Les États-Unis suspendent les financements fédéraux pour la recherche sur le vaccin contre le VIH
Votre Pub ici !

Les États-Unis ont décidé de mettre fin au financement de plusieurs programmes majeurs de recherche sur le vaccin contre le VIH, une décision qui suscite de vives réactions au sein de la communauté scientifique et au-delà.

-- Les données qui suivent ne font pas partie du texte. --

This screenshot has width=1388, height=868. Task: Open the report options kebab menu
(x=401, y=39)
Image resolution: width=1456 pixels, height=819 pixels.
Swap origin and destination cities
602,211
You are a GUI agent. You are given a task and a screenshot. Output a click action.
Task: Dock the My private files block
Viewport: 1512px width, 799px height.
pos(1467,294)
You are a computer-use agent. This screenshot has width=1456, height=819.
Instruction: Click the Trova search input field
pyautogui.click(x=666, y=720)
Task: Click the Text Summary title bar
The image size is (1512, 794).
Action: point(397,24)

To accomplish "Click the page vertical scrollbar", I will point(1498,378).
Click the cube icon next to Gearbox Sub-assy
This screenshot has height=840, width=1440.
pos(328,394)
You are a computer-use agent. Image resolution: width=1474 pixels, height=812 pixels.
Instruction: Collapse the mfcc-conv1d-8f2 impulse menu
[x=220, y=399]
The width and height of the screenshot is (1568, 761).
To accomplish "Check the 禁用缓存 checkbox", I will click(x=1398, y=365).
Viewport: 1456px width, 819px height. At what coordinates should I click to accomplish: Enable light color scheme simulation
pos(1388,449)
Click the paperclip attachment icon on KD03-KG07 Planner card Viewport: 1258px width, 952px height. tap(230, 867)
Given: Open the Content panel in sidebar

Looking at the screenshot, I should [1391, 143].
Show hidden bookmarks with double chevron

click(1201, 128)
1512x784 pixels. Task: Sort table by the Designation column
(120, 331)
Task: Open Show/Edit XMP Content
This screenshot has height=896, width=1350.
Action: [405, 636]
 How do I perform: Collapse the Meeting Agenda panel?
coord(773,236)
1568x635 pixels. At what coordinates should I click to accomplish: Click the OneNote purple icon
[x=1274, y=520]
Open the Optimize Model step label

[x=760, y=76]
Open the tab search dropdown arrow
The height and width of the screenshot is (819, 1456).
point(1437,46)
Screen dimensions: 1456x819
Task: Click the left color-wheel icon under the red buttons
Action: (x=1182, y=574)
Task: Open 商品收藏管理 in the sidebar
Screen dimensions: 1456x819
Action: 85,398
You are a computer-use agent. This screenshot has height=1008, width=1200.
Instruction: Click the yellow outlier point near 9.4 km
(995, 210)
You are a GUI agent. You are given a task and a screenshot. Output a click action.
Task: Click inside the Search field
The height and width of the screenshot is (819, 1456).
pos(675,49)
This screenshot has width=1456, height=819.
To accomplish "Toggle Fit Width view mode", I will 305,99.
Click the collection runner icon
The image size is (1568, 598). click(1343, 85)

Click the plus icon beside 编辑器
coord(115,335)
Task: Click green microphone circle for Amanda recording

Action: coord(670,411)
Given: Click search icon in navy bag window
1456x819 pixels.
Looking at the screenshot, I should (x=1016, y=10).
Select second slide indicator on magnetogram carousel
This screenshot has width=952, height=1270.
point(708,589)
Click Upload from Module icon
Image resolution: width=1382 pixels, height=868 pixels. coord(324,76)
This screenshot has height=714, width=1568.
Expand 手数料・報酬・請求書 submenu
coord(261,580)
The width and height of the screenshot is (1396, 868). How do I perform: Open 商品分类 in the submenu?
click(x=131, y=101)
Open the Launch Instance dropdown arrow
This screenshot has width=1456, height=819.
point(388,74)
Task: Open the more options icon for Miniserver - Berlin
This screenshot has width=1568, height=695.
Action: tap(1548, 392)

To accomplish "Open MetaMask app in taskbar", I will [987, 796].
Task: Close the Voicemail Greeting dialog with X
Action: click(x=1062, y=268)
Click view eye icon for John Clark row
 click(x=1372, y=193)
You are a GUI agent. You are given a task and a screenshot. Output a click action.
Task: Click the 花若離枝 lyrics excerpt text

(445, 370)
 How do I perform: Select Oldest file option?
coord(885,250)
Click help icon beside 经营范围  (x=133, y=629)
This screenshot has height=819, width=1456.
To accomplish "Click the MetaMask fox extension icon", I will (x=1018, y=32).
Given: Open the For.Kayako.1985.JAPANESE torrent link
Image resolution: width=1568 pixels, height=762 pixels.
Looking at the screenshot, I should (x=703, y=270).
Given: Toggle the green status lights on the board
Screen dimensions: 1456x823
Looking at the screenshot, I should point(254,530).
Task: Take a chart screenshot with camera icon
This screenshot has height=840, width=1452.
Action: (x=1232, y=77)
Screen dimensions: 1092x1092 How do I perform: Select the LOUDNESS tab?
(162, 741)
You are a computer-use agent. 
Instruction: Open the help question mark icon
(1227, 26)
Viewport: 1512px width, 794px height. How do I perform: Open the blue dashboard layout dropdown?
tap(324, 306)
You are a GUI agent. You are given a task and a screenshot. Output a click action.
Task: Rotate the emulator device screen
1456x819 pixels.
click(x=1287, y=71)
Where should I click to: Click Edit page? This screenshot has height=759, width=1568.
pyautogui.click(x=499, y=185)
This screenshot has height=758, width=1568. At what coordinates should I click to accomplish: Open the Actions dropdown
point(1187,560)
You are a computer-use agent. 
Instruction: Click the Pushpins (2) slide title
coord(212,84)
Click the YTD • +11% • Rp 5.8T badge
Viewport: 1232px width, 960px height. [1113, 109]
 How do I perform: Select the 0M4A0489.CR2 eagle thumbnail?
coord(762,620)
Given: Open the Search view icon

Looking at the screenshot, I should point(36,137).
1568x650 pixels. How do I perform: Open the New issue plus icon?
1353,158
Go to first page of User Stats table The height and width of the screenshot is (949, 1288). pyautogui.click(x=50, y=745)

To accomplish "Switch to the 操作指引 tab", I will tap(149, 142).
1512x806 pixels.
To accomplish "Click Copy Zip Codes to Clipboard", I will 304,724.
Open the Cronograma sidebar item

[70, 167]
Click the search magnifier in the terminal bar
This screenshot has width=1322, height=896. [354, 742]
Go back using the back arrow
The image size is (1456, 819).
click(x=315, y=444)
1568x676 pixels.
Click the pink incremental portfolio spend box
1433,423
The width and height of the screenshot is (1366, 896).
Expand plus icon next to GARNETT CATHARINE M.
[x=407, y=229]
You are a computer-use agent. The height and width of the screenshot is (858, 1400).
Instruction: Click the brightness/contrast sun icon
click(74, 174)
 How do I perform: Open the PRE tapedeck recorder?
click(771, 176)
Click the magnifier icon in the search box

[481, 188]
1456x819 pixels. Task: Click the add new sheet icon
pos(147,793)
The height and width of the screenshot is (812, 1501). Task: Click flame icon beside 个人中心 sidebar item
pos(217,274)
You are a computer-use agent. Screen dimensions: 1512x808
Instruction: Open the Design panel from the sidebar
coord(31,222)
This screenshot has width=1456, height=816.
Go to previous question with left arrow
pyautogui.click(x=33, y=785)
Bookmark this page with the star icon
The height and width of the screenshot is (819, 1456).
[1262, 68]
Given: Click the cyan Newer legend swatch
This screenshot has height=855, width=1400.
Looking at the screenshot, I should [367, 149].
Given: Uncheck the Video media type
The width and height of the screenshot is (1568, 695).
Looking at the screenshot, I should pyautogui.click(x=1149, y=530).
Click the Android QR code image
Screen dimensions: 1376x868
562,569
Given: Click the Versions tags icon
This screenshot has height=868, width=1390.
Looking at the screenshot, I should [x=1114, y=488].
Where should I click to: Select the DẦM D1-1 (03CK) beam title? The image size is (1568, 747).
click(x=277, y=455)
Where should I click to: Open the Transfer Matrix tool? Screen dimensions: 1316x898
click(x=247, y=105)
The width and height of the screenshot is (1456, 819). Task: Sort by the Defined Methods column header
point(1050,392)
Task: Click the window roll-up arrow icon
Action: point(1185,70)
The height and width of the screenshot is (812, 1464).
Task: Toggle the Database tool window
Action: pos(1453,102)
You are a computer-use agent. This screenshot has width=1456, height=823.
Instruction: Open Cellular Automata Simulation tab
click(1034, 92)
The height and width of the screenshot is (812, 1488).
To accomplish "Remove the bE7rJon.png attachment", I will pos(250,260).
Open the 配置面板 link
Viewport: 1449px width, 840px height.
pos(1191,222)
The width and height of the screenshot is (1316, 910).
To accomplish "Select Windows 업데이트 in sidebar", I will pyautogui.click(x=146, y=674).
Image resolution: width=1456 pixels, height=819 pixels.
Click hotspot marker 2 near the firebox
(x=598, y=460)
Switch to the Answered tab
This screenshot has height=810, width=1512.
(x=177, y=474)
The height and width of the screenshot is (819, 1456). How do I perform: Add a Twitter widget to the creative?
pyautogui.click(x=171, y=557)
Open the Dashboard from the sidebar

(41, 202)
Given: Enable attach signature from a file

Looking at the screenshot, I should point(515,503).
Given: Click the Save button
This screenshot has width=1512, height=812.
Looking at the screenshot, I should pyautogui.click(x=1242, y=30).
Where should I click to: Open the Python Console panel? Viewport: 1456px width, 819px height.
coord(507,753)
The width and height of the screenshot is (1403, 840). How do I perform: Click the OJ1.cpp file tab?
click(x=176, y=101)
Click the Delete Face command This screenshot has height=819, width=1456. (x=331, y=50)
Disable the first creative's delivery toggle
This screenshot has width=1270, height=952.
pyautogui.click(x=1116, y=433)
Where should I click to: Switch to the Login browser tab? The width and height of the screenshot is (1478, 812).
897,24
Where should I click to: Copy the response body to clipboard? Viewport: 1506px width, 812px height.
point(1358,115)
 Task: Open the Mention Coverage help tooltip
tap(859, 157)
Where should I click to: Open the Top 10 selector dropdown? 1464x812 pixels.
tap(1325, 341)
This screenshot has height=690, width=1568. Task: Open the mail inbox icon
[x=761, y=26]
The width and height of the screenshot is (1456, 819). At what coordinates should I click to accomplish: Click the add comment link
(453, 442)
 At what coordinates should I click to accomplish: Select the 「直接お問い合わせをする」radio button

D’après une enquête menée par la chaîne américaine CBS News, cette mesure émane de l’administration de Donald Trump, qui a choisi de recentrer les efforts sur les stratégies de prévention existantes plutôt que sur le développement d’un nouveau vaccin.
Parmi les institutions directement touchées figurent deux poids lourds de la recherche médicale : l’Institut de vaccin humain de l’université Duke et l’Institut de recherche Scripps. Ces centres bénéficiaient depuis 2012 d’importants financements en provenance des Instituts nationaux de la santé (NIH). Désormais, leurs subventions sont suspendues, tout comme plusieurs essais cliniques soutenus par le Réseau d’essais de vaccins contre le VIH, selon une confirmation fournie par un porte-parole de la société de biotechnologie Moderna.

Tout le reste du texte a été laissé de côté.